We are asking how COVID-19 is impacting rural communities. Read below for a perspective from Brenda Cerveny of Wilber, NE. You can share yours here: http://bit.ly/iaartcovid
My name is Brenda Cerveny, and I am in my 32nd year as a teacher at Wilber-Clatonia Public schools where I work as a Kindergarten teacher. As I reach the point in my career that retirement is a possibility, I have begun thinking about all the things I would like to do and places I would like to visit. However, the current remote learning situation we are in has made me think differently. I have learned that I am not ready to retire. I miss the day to day interaction with my little people. It is the excitement on their faces when they see you in the morning, the expressions that they make when they learn something new, the challenges, the hugs, the I love you’s, you are the best teacher ever… These are just a few of the important moments that I would miss if I were to step out of the classroom now.

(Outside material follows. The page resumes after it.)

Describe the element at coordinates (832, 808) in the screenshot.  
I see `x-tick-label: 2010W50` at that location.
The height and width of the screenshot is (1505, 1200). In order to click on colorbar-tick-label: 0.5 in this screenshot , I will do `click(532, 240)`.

When I decided to go into education it was for the love of working with students, it was not for June, July, and August. However, we as educators all love to have our summers off to rejuvenate for the upcoming year. This year because of the COVID 19 we were given extra time off but to teach remotely. This has not been a joy for me, my students, and/or parents. Little people need to be in school. They need routines, structure, friends, playtime, social skills and a teacher. Kindergarteners should not be expected to learn through a computer. They need to be given the opportunity to grow and develop through play. It is a time for children to expand their love of learning, build knowledge, develop their abilities to get along with others, and explore new opportunities. These are the joys and challenges I love about my job! It makes me proud to see and know that I am making a difference in the life of a child. If remote learning would ever become a new norm for teaching, I will definitely know that it is my time to retire.